30 Best Black Films of the Past 20 Years

Michael B. Jordan was a revelation.

12_years_a_slave_soundtrackHere’s a continuation of a Rotten Tomatoes list of the best black films since 2000.

#30 Loving (2016). A powerful, yet understated story about an interracial couple in Virginia when that was not legal in 16 states across the country.
#29 TONI MORRISON: THE PIECES I AM (2019) – I was looking forward to seeing this, yet I missed it. #28 BLINDSPOTTING (2018) – ditto. #27-#25. Don’t know.

#24 O.J.: Made in America. Ignoring the question of whether this is actually a movie – I saw it over several nights on ESPN – I think it was an important project. A lot of people thought the filmmakers would serve as apologists for Simpson. They were not. And thinking about it through today’s lens, it’s quite possible that if the cops who beat Rodney King in Los Angeles had been convicted, O.J. might have been as well.

#23 TANGERINE – I am not familiar.
#22 The Last Black Man in San Francisco. If linear storytelling is your thing, this will annoy or at least confuse you. But it was worthwhile.
#21 FRUITVALE STATION (2013) – I both wanted to see this movie with Michael B. Jordan, and was afraid to, knowing how the real story ended.
#20 Fences (2016) Denzel stars and directs this adaptation of the August Wilson play. The backyard scenes were a little “stagey” but it worked overall.

The lives of background singers

#19 20 Feet from Stardom. I LOVE this film! Though 13th has made a recent surge, it’s possible I’ve recommended this on FB more than any film on this list. And that was before niece Rebecca Jade was singing backup for Sheila E. and others.
#18 MUDBOUND (2017) This was an Oscar-nominated film, with Mary J. Blige up for two. It was virtually impossible for me to see unless I had Netflix. So I never did.

#17 Amazing Grace. A “found” documentary about Aretha Franklin in the church. Until I reread my review, I didn’t remember how oblivious some of the audience was.
#16 Sorry to Bother You. Mind-blowing. It was filmed in Oakland, CA during the summer of 2017 concurrently with Blindspotting.
#15 THE HATE U GIVE (2018) Another “I should see that” film.

#14 Hidden Figures (2017). It may not have been the “best” film of that year. But it was almost certainly the most enjoyable, one that I could watch again. And educational to boot.
#13 DOLEMITE IS MY NAME (2019) Another movie primarily released on Netflix, so I missed it.
#12 Creed (2015). I am shocked by how much I, and especially my wife, enjoyed this addition to the Rocky franchise. Michael B. Jordan was a revelation.

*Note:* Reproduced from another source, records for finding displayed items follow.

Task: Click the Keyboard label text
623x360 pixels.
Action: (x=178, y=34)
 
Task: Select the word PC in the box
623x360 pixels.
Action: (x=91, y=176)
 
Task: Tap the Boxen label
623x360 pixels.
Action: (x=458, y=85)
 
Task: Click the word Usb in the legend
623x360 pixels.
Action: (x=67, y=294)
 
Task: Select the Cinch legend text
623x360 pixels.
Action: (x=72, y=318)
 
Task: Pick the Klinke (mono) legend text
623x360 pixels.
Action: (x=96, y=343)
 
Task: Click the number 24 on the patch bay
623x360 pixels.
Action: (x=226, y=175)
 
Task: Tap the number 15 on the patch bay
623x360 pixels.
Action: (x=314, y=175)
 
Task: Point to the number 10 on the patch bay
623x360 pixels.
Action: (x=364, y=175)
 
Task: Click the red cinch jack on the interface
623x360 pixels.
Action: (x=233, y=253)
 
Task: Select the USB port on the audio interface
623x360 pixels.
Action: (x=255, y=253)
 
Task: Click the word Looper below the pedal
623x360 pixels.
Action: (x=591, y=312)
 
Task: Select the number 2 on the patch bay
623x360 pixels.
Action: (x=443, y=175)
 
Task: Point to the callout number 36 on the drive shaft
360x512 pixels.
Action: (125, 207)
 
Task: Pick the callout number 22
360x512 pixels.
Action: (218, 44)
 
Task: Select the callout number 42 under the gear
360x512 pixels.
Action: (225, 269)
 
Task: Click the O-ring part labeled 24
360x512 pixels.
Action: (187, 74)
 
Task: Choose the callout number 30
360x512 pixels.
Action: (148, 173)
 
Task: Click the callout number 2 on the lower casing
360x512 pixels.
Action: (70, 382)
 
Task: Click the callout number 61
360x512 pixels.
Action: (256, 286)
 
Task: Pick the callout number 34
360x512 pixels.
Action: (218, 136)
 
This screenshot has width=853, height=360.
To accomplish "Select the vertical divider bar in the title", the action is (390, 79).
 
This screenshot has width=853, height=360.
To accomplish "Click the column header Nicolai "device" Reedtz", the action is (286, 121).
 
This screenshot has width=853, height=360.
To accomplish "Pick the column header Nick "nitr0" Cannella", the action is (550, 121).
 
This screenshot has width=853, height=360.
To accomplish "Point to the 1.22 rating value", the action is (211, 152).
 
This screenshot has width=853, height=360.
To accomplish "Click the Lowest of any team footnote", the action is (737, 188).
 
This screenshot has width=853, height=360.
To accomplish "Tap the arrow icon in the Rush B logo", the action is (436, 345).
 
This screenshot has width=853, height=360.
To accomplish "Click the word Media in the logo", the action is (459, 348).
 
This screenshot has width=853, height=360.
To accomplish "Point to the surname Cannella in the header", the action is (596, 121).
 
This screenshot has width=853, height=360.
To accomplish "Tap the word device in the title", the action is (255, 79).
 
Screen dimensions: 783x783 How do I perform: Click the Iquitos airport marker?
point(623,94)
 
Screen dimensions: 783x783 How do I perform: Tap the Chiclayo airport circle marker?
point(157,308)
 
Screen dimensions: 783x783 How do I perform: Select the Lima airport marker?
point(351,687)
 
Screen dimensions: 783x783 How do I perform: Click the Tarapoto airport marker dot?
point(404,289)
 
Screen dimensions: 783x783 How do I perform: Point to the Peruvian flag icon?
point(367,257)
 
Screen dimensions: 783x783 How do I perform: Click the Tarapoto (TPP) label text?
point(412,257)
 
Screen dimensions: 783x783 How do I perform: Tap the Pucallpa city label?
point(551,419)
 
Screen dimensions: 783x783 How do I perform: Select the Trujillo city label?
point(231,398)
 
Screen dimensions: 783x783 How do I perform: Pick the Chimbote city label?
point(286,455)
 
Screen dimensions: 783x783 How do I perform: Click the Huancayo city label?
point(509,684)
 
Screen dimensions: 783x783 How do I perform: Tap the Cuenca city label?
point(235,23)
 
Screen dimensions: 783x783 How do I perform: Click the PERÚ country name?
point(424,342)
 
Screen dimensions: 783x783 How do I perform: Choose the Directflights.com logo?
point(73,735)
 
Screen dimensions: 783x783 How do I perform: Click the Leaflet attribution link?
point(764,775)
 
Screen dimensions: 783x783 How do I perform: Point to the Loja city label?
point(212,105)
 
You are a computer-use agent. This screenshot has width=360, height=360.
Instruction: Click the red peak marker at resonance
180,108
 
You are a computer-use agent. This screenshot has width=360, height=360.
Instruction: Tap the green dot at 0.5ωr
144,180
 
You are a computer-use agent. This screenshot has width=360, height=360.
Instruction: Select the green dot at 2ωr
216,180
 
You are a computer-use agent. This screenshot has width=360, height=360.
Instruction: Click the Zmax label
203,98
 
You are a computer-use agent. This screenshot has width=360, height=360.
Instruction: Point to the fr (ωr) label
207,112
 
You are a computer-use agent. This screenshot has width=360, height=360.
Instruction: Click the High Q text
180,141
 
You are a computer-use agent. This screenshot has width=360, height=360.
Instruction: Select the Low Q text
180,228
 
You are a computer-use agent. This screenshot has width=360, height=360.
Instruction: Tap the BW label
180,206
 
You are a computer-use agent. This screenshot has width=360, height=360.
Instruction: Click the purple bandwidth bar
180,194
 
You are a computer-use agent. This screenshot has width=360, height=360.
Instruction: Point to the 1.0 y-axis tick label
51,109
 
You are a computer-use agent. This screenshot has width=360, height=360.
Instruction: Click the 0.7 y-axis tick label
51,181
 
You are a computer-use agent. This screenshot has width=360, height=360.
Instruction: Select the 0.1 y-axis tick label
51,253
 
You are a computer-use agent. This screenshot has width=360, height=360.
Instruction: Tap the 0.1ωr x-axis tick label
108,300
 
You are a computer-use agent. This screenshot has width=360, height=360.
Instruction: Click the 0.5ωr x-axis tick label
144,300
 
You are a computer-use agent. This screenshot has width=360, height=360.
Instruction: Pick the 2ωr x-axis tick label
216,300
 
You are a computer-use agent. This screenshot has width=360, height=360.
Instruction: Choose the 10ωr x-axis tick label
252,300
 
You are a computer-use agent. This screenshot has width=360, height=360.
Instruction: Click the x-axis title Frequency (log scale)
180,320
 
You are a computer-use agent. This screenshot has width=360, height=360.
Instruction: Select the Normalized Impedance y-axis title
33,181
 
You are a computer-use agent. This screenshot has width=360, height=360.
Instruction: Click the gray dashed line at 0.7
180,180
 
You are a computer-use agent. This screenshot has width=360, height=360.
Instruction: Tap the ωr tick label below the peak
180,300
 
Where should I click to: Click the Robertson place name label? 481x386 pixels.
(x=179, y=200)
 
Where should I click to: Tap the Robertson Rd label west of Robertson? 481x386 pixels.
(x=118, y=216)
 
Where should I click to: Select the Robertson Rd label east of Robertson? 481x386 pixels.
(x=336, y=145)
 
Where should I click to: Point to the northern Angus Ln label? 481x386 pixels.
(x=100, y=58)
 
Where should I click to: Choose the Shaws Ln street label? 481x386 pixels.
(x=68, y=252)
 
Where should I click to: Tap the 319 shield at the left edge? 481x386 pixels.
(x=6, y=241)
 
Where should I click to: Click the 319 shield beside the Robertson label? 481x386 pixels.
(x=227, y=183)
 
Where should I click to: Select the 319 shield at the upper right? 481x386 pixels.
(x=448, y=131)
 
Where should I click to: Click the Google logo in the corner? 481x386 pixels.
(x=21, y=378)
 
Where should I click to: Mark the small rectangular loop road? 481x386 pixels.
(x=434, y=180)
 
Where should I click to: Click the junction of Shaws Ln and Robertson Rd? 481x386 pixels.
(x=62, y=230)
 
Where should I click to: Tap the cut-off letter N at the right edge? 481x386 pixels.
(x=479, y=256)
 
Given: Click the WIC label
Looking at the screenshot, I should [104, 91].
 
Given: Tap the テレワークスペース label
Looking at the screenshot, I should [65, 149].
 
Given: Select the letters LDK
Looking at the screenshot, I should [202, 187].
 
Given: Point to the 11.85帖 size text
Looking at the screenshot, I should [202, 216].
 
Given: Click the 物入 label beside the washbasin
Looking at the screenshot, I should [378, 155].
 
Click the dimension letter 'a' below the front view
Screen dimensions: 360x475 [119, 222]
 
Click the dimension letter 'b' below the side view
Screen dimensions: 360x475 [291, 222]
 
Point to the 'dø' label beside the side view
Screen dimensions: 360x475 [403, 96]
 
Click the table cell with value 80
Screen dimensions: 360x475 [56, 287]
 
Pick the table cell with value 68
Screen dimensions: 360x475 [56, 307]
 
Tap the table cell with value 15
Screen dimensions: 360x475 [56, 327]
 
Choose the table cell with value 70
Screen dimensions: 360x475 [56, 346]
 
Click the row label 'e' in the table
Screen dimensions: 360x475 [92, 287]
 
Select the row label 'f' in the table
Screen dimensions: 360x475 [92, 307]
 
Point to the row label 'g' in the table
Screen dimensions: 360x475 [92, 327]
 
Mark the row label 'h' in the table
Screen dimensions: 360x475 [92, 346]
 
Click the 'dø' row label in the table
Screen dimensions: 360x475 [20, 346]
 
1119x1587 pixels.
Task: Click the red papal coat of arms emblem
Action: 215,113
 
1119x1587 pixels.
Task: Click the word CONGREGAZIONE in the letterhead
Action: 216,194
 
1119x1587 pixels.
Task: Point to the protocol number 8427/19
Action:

#11 I Am Not Your Negro (2017). Two things from my review. Someone wrote that the film is “important. And urgent. And almost certainly unlikely to be seen by the people who would benefit from it most.” And it’s sometimes rapid-fire delivery made me want to watch it again on DVD, so I could pause it and absorb the information.
#10 WIDOWS (2018) It is a heist movie, and after seeing the trailer, I was disinclined to see it.

Glory

#9 12 YEARS A SLAVE (2013). Many white people of my acquaintance, including a lot of church folks, said that I really should see it. I don’t WANT to. Nope. They say, “But it has a local angle.” Don’t want to. As Rotten Tomatoes notes, “It’s far from comfortable viewing…”
#8 If Beale Street Could Talk. My wife and I loved the couple at the heart of the story.

#7 Selma. I’ve seen at least a half dozen movies on this list on the MLK holiday weekend, including this. I thought this was a fine film, although I spent a chunk of my review defending the film against criticism of its use of poetic license. And I love the song Glory.
#6 Moonlight. A very good film, but often quite sad.
#5 SPIDER-MAN: INTO THE SPIDER-VERSE (2018) – I REALLY want to see this movie, still, and I probably will.

#4 GET OUT (2017) a horror/comedy film. Maybe one of these days.
#3 BlacKkKlansman (2018). I recall defending this film quite a bit on FB. The coda was devastating.
#2 US (2019) maybe I’ll see this, although the trailer was quite creepy.

#1 Black Panther. My friend ADD wrote this, which I quoted: “Millions of African-Americans and others… found in the… film an inspirational culture in which they could see themselves and their own history.” And it was, in part, the really cool Wakanda culture, that resonated so much.